Write each entry out again exactly as it was given.

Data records
● ● ●

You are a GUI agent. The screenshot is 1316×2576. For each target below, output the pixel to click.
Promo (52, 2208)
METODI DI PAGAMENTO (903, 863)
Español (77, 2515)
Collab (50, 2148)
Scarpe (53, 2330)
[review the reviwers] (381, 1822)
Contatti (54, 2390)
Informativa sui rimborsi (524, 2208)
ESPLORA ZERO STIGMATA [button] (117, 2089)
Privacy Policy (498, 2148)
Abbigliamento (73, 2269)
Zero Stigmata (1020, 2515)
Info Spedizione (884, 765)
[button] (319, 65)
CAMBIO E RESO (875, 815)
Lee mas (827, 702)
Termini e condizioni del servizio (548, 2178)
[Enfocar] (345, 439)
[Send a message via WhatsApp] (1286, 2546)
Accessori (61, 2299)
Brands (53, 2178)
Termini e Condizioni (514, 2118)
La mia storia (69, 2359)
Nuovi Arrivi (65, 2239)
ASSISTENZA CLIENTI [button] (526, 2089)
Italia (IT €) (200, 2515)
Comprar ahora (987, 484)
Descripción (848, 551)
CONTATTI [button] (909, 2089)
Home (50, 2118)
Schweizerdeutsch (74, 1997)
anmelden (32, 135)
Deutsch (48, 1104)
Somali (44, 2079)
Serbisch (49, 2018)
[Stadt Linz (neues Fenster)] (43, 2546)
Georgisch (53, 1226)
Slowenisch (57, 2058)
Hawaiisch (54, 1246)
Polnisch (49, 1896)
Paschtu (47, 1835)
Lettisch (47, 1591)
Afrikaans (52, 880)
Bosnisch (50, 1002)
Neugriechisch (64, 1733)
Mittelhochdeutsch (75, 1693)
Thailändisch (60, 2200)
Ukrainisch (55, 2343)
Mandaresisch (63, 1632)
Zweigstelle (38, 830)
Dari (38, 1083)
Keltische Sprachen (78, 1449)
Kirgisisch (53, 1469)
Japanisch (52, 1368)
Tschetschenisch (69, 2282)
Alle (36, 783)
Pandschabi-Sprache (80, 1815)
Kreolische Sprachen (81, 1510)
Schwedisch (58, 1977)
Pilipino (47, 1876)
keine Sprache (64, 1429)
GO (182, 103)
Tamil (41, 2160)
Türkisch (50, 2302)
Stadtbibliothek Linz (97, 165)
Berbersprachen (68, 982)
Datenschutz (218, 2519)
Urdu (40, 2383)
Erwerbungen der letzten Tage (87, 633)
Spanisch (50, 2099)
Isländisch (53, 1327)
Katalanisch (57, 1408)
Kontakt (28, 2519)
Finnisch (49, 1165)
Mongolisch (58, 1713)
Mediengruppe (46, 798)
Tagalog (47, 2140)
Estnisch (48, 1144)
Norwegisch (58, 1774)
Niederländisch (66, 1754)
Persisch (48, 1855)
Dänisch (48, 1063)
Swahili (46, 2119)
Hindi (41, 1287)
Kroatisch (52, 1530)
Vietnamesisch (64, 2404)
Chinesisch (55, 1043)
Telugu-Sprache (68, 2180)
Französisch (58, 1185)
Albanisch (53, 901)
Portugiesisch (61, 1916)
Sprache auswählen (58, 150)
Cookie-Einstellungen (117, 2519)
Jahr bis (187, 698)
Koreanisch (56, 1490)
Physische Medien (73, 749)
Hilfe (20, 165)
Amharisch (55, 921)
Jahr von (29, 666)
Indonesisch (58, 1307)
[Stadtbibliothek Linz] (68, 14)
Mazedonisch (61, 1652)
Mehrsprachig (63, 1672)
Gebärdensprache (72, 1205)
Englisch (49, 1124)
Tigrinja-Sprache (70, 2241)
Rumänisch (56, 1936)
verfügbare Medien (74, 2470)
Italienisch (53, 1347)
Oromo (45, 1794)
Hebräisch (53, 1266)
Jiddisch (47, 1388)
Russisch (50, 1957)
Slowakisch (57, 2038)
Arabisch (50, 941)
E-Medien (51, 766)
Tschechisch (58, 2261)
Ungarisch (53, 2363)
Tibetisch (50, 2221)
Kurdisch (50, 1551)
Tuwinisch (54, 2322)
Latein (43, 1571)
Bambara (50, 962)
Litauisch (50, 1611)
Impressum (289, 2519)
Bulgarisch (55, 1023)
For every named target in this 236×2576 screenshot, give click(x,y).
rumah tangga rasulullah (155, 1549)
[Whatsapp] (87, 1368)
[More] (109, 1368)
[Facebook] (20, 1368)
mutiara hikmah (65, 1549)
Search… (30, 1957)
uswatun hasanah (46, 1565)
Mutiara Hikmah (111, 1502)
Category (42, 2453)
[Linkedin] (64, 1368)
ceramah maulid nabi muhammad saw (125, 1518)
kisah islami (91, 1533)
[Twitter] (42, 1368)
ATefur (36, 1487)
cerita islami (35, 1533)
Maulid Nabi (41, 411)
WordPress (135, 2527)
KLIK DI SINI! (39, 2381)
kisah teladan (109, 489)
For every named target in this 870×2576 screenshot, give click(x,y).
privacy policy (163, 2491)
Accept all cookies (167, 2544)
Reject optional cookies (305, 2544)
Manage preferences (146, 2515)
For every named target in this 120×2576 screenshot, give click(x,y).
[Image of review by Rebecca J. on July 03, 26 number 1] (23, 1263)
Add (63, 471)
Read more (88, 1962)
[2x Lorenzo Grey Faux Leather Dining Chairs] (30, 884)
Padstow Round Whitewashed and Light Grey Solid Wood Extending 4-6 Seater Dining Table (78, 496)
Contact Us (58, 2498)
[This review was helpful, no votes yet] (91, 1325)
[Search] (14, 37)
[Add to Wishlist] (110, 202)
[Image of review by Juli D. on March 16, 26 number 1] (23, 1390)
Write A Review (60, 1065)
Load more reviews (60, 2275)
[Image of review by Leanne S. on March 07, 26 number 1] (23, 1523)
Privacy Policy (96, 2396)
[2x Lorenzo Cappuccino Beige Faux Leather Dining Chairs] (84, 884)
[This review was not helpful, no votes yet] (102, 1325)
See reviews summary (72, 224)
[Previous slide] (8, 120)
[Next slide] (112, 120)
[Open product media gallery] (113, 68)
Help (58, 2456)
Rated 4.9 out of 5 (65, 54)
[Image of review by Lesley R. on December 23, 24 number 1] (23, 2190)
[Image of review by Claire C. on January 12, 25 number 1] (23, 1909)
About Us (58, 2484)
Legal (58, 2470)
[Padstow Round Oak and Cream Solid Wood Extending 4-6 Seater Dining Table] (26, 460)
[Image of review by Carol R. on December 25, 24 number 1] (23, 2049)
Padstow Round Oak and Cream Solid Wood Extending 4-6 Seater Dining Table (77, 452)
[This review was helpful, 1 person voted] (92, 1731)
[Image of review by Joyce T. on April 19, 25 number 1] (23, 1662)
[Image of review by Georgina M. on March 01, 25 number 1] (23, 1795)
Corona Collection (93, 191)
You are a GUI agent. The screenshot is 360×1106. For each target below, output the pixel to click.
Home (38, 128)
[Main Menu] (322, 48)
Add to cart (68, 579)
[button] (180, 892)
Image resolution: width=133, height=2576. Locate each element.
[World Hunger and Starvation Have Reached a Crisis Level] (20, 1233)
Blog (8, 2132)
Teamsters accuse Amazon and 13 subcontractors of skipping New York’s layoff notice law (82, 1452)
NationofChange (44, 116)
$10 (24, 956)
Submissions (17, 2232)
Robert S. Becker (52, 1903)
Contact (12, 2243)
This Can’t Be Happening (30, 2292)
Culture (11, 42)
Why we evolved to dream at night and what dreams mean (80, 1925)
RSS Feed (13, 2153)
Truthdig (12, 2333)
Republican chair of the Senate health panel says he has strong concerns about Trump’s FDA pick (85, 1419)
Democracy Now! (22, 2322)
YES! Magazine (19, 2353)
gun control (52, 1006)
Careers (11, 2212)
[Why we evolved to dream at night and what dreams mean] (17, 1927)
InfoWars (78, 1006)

● ● ●

* Result below *
You are a GUI agent. The screenshot is 1316×2576. For each target below, output the pixel to click.
Promo (52, 2208)
METODI DI PAGAMENTO (903, 863)
Español (77, 2515)
Collab (50, 2148)
Scarpe (53, 2330)
[review the reviwers] (381, 1822)
Contatti (54, 2390)
Informativa sui rimborsi (524, 2208)
ESPLORA ZERO STIGMATA [button] (117, 2089)
Privacy Policy (498, 2148)
Abbigliamento (73, 2269)
Zero Stigmata (1020, 2515)
Info Spedizione (884, 765)
[button] (319, 65)
CAMBIO E RESO (875, 815)
Lee mas (827, 702)
Termini e condizioni del servizio (548, 2178)
[Enfocar] (345, 439)
[Send a message via WhatsApp] (1286, 2546)
Accessori (61, 2299)
Brands (53, 2178)
Termini e Condizioni (514, 2118)
La mia storia (69, 2359)
Nuovi Arrivi (65, 2239)
ASSISTENZA CLIENTI [button] (526, 2089)
Italia (IT €) (200, 2515)
Comprar ahora (987, 484)
Descripción (848, 551)
CONTATTI [button] (909, 2089)
Home (50, 2118)
Schweizerdeutsch (74, 1997)
anmelden (32, 135)
Deutsch (48, 1104)
Somali (44, 2079)
Serbisch (49, 2018)
[Stadt Linz (neues Fenster)] (43, 2546)
Georgisch (53, 1226)
Slowenisch (57, 2058)
Hawaiisch (54, 1246)
Polnisch (49, 1896)
Paschtu (47, 1835)
Lettisch (47, 1591)
Afrikaans (52, 880)
Bosnisch (50, 1002)
Neugriechisch (64, 1733)
Mittelhochdeutsch (75, 1693)
Thailändisch (60, 2200)
Ukrainisch (55, 2343)
Mandaresisch (63, 1632)
Zweigstelle (38, 830)
Dari (38, 1083)
Keltische Sprachen (78, 1449)
Kirgisisch (53, 1469)
Japanisch (52, 1368)
Tschetschenisch (69, 2282)
Alle (36, 783)
Pandschabi-Sprache (80, 1815)
Kreolische Sprachen (81, 1510)
Schwedisch (58, 1977)
Pilipino (47, 1876)
keine Sprache (64, 1429)
GO (182, 103)
Tamil (41, 2160)
Türkisch (50, 2302)
Stadtbibliothek Linz (97, 165)
Berbersprachen (68, 982)
Datenschutz (218, 2519)
Urdu (40, 2383)
Erwerbungen der letzten Tage (87, 633)
Spanisch (50, 2099)
Isländisch (53, 1327)
Katalanisch (57, 1408)
Kontakt (28, 2519)
Finnisch (49, 1165)
Mongolisch (58, 1713)
Mediengruppe (46, 798)
Tagalog (47, 2140)
Estnisch (48, 1144)
Norwegisch (58, 1774)
Niederländisch (66, 1754)
Persisch (48, 1855)
Dänisch (48, 1063)
Swahili (46, 2119)
Hindi (41, 1287)
Kroatisch (52, 1530)
Vietnamesisch (64, 2404)
Chinesisch (55, 1043)
Telugu-Sprache (68, 2180)
Französisch (58, 1185)
Albanisch (53, 901)
Portugiesisch (61, 1916)
Sprache auswählen (58, 150)
Cookie-Einstellungen (117, 2519)
Jahr bis (187, 698)
Koreanisch (56, 1490)
Physische Medien (73, 749)
Hilfe (20, 165)
Amharisch (55, 921)
Jahr von (29, 666)
Indonesisch (58, 1307)
[Stadtbibliothek Linz] (68, 14)
Mazedonisch (61, 1652)
Mehrsprachig (63, 1672)
Gebärdensprache (72, 1205)
Englisch (49, 1124)
Tigrinja-Sprache (70, 2241)
Rumänisch (56, 1936)
verfügbare Medien (74, 2470)
Italienisch (53, 1347)
Oromo (45, 1794)
Hebräisch (53, 1266)
Jiddisch (47, 1388)
Russisch (50, 1957)
Slowakisch (57, 2038)
Arabisch (50, 941)
E-Medien (51, 766)
Tschechisch (58, 2261)
Ungarisch (53, 2363)
Tibetisch (50, 2221)
Kurdisch (50, 1551)
Tuwinisch (54, 2322)
Latein (43, 1571)
Bambara (50, 962)
Litauisch (50, 1611)
Impressum (289, 2519)
Bulgarisch (55, 1023)
For every named target in this 236×2576 screenshot, give click(x,y).
rumah tangga rasulullah (155, 1549)
[Whatsapp] (87, 1368)
[More] (109, 1368)
[Facebook] (20, 1368)
mutiara hikmah (65, 1549)
Search… (30, 1957)
uswatun hasanah (46, 1565)
Mutiara Hikmah (111, 1502)
Category (42, 2453)
[Linkedin] (64, 1368)
ceramah maulid nabi muhammad saw (125, 1518)
kisah islami (91, 1533)
[Twitter] (42, 1368)
ATefur (36, 1487)
cerita islami (35, 1533)
Maulid Nabi (41, 411)
WordPress (135, 2527)
KLIK DI SINI! (39, 2381)
kisah teladan (109, 489)
For every named target in this 870×2576 screenshot, give click(x,y).
privacy policy (163, 2491)
Accept all cookies (167, 2544)
Reject optional cookies (305, 2544)
Manage preferences (146, 2515)
For every named target in this 120×2576 screenshot, give click(x,y).
[Image of review by Rebecca J. on July 03, 26 number 1] (23, 1263)
Add (63, 471)
Read more (88, 1962)
[2x Lorenzo Grey Faux Leather Dining Chairs] (30, 884)
Padstow Round Whitewashed and Light Grey Solid Wood Extending 4-6 Seater Dining Table (78, 496)
Contact Us (58, 2498)
[This review was helpful, no votes yet] (91, 1325)
[Search] (14, 37)
[Add to Wishlist] (110, 202)
[Image of review by Juli D. on March 16, 26 number 1] (23, 1390)
Write A Review (60, 1065)
Load more reviews (60, 2275)
[Image of review by Leanne S. on March 07, 26 number 1] (23, 1523)
Privacy Policy (96, 2396)
[2x Lorenzo Cappuccino Beige Faux Leather Dining Chairs] (84, 884)
[This review was not helpful, no votes yet] (102, 1325)
See reviews summary (72, 224)
[Previous slide] (8, 120)
[Next slide] (112, 120)
[Open product media gallery] (113, 68)
Help (58, 2456)
Rated 4.9 out of 5 (65, 54)
[Image of review by Lesley R. on December 23, 24 number 1] (23, 2190)
[Image of review by Claire C. on January 12, 25 number 1] (23, 1909)
About Us (58, 2484)
Legal (58, 2470)
[Padstow Round Oak and Cream Solid Wood Extending 4-6 Seater Dining Table] (26, 460)
[Image of review by Carol R. on December 25, 24 number 1] (23, 2049)
Padstow Round Oak and Cream Solid Wood Extending 4-6 Seater Dining Table (77, 452)
[This review was helpful, 1 person voted] (92, 1731)
[Image of review by Joyce T. on April 19, 25 number 1] (23, 1662)
[Image of review by Georgina M. on March 01, 25 number 1] (23, 1795)
Corona Collection (93, 191)
You are a GUI agent. The screenshot is 360×1106. For each target below, output the pixel to click.
Home (38, 128)
[Main Menu] (322, 48)
Add to cart (68, 579)
[button] (180, 892)
Image resolution: width=133, height=2576. Locate each element.
[World Hunger and Starvation Have Reached a Crisis Level] (20, 1233)
Blog (8, 2132)
Teamsters accuse Amazon and 13 subcontractors of skipping New York’s layoff notice law (82, 1452)
NationofChange (44, 116)
$10 (24, 956)
Submissions (17, 2232)
Robert S. Becker (52, 1903)
Contact (12, 2243)
This Can’t Be Happening (30, 2292)
Culture (11, 42)
Why we evolved to dream at night and what dreams mean (80, 1925)
RSS Feed (13, 2153)
Truthdig (12, 2333)
Republican chair of the Senate health panel says he has strong concerns about Trump’s FDA pick (85, 1419)
Democracy Now! (22, 2322)
YES! Magazine (19, 2353)
gun control (52, 1006)
Careers (11, 2212)
[Why we evolved to dream at night and what dreams mean] (17, 1927)
InfoWars (78, 1006)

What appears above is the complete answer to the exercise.